Novamente para evitar uma injustiça, merece ser mencionada a montagem, que é o único aspecto técnico em que há alguma ousadia em "Aliança do crime". Isoladamente considerada, a montagem é razoável e vai de encontro com a obviedade dos demais elementos, em especial na pontuação, que se reduz a fade in e fade out, sem nenhum efeito diferenciado, o que é um claro erro diante de um filme que reproduz a passagem de tantos anos. São muitas as elipses, e um plano geral com o ano escrito para situar o espectador é demasiadamente básico. Provavelmente para não causar desconforto decorrente de tantas elipses, a montagem insere diversas cenas em que os mafiosos subordinados a Bulger testemunham de modo a entregar o chefe ("delação premiada"), através de flashforwards irritantes e descartáveis. Explicando melhor: o filme tem uma clara linha do tempo, isto é, há uma diacronia evidente, que é cortada por cenas em flashforward com diversos narradores diferentes para atenuar as incessantes elipses, inevitáveis numa representação de tantos anos. Até mesmo a primeira cena é um surpreendente flashforward, levando a presumir que aquele seria o narrador, quando, na verdade, são vários narradores em cenas pontuais, gradual e inexplicavelmente abandonadas - talvez tenham percebido o equívoco. Porém, essa opção da montagem (e da direção, é claro) foi um erro manifesto, pois não traz vantagem alguma, tira o foco do espectador, concede uma visão subjetiva meramente parcial (pois se reduz a apenas alguns minutos, afinal, o narrador se altera) e, o que é pior, infla o filme com cenas descartáveis e desnecessárias, com "cortes" nada sutis que chegam a incomodar. Se essas cenas fossem retiradas, não fariam falta alguma, apenas cansariam menos o espectador. Aqui sim foi assumido um pequeno risco, que resultou em um grande erro.
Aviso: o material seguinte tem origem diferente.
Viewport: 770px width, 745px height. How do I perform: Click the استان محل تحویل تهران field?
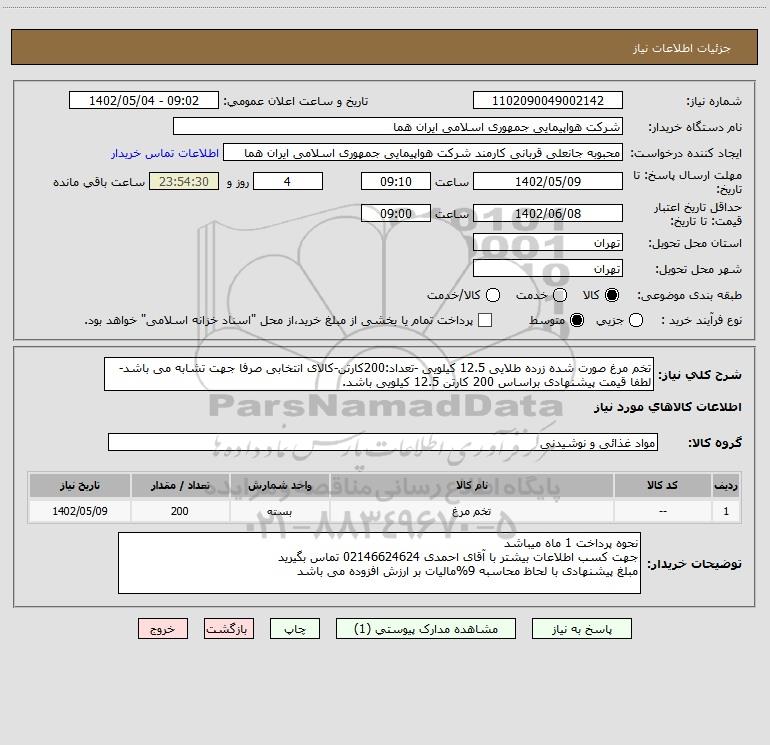(x=548, y=243)
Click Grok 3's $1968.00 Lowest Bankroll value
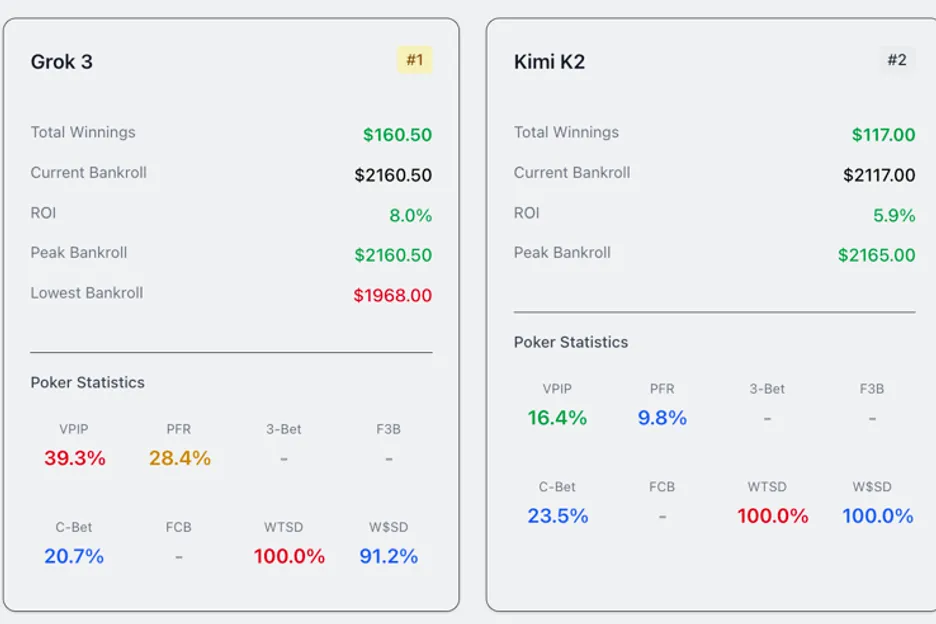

No geral, "Aliança do crime" é um projeto medroso porque não tenta fazer nada muito diferente do que já foi feito, exceto na montagem/direção, no erro acima mencionado. O produto final não é ruim, serve como um bom entretenimento, mas, se o objetivo era (e aparentemente era mesmo) entrar para a história do cinema e receber diversas premiações (o que ainda é possível, mas improvável e, caso se concretize, não merecidas), falhou no intento. Há algum lucro imaterial para o elenco (notadamente Johnny Depp e Joel Edgerton), mas não um legado cinematográfico para os cinéfilos. O medo não permitiu.